President Bola Tinubu, who assumed office last year, eliminated the policy of pegging the naira to the dollar. However, special adviser Bayo Onanuga emphasized that the recent collapse was not the result of normal market activity.

“All of a sudden the exchange rate went through the roof… and it was being caused by the people on Binance platform,” he told the BBC Newsday program. “The government could not just fold its hands and allow this thing to continue.”

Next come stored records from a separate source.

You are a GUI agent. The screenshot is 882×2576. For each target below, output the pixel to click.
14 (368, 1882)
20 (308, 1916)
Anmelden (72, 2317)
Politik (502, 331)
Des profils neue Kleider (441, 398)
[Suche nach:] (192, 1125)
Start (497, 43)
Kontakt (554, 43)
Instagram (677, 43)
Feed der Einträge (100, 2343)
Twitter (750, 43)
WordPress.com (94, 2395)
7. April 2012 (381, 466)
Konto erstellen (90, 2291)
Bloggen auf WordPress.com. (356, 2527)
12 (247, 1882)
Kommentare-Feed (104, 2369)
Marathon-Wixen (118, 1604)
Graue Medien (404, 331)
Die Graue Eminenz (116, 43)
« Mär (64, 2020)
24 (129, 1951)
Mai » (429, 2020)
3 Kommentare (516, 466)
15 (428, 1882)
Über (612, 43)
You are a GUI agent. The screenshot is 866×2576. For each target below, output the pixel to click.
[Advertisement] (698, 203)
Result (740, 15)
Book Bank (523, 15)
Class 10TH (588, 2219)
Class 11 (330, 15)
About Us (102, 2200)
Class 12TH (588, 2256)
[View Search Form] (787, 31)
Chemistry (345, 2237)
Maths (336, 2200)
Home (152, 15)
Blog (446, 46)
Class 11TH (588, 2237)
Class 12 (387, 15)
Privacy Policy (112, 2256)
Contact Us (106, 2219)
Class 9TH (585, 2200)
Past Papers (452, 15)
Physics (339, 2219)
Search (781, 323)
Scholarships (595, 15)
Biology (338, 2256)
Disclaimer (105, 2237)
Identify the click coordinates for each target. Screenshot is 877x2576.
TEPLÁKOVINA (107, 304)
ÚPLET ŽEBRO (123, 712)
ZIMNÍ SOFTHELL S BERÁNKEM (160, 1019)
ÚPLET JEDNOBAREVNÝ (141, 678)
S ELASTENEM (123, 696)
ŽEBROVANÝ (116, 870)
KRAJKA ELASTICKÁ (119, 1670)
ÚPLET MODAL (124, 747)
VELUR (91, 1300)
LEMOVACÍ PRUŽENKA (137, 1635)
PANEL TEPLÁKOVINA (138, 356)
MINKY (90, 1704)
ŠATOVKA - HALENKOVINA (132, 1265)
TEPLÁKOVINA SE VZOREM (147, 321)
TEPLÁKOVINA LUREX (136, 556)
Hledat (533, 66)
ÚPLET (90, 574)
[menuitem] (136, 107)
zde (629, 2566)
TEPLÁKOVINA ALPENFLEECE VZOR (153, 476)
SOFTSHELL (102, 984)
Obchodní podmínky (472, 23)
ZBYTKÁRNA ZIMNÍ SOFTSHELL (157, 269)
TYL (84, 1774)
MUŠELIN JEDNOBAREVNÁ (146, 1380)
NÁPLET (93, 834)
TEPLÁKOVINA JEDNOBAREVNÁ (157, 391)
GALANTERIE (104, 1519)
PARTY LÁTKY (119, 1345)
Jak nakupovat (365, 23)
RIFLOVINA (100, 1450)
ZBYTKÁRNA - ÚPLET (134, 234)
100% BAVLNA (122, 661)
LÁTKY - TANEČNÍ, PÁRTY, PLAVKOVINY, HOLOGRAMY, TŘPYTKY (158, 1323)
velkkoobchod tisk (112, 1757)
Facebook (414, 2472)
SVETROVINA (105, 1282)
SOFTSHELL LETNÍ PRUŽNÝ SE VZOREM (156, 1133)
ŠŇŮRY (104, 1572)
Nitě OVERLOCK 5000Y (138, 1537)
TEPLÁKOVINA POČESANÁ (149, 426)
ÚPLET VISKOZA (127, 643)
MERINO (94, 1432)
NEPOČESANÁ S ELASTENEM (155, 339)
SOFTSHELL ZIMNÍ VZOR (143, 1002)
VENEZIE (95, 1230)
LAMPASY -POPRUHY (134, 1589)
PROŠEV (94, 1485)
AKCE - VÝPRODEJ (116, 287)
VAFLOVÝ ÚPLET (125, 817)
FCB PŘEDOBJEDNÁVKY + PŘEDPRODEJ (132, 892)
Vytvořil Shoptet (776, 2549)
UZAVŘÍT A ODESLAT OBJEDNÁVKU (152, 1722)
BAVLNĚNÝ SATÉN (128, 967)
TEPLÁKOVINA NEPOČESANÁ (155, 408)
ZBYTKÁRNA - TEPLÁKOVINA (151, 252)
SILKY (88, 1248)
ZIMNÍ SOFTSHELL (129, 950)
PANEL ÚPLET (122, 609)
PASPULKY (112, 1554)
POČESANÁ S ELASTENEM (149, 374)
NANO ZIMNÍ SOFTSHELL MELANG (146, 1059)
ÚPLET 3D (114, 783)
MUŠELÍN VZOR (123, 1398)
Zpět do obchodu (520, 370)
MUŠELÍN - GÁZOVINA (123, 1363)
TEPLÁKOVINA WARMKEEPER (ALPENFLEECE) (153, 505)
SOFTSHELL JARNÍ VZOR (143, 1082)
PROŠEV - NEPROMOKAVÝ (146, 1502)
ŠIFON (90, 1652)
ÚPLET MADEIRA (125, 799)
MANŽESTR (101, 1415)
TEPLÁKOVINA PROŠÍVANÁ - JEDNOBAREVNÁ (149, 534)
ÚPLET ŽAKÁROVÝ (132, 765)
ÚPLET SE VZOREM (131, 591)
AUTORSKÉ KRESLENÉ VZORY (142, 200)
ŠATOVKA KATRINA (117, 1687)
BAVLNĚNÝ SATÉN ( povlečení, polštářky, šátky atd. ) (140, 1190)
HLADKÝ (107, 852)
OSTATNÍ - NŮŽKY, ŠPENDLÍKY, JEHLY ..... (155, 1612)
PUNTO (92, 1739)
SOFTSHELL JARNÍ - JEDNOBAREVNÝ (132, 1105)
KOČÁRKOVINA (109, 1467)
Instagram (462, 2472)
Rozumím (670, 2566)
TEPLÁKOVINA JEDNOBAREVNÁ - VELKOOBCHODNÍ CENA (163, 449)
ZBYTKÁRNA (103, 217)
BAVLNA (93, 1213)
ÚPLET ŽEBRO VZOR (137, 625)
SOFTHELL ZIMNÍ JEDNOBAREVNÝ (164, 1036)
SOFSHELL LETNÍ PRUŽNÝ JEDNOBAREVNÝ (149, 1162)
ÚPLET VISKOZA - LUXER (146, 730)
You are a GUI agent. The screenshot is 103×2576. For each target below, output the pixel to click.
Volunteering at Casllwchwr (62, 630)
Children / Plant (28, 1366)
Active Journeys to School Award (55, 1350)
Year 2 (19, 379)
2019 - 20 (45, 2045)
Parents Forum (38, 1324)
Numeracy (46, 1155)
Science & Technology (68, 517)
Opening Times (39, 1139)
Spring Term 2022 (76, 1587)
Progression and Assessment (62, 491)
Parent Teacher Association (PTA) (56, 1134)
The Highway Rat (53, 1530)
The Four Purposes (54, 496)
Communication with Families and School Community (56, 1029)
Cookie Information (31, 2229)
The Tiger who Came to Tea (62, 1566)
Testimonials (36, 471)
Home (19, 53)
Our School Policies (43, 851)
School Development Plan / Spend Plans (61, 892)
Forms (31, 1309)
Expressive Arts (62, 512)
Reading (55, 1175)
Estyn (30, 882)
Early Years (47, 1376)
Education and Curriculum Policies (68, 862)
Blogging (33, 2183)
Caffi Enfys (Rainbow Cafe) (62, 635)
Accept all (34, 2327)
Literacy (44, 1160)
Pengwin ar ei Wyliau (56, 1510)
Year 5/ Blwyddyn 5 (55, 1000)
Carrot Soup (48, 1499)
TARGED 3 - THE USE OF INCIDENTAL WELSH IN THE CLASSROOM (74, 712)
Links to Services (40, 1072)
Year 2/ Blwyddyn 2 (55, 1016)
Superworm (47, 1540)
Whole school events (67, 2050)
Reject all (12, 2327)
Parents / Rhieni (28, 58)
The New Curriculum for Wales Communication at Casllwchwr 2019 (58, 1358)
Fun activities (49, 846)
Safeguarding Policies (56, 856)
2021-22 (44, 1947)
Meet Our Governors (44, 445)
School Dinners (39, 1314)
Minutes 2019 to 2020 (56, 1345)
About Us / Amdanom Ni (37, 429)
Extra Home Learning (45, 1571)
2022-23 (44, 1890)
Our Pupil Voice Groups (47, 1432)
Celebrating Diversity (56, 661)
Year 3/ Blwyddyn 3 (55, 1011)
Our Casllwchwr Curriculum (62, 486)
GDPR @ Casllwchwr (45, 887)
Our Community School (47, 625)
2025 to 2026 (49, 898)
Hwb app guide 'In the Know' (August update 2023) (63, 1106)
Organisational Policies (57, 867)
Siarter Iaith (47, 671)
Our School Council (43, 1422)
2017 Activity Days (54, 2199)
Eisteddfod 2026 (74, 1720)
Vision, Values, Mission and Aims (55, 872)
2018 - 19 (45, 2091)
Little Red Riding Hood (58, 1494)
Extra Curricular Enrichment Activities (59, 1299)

Binance, one of the most popular cryptocurrency platforms in Nigeria, faces accusations beyond currency manipulation. The government claims that cryptocurrency is used for money laundering and funding terrorism. A recent report by the Nigerian Financial Intelligence Unit highlighted the anonymity and privacy inherent in the cryptocurrency system, drawing individuals with illicit intentions towards its use.

In an effort to stabilize the national currency, the naira, Nigeria’s central bank has taken measures such as closing thousands of bureaux de change. The naira’s current exchange rate is 1,595 naira to US$1, compared to about 460 a year ago. The devaluation has exacerbated the cost-of-living crisis, leading to protests against high food and commodity prices.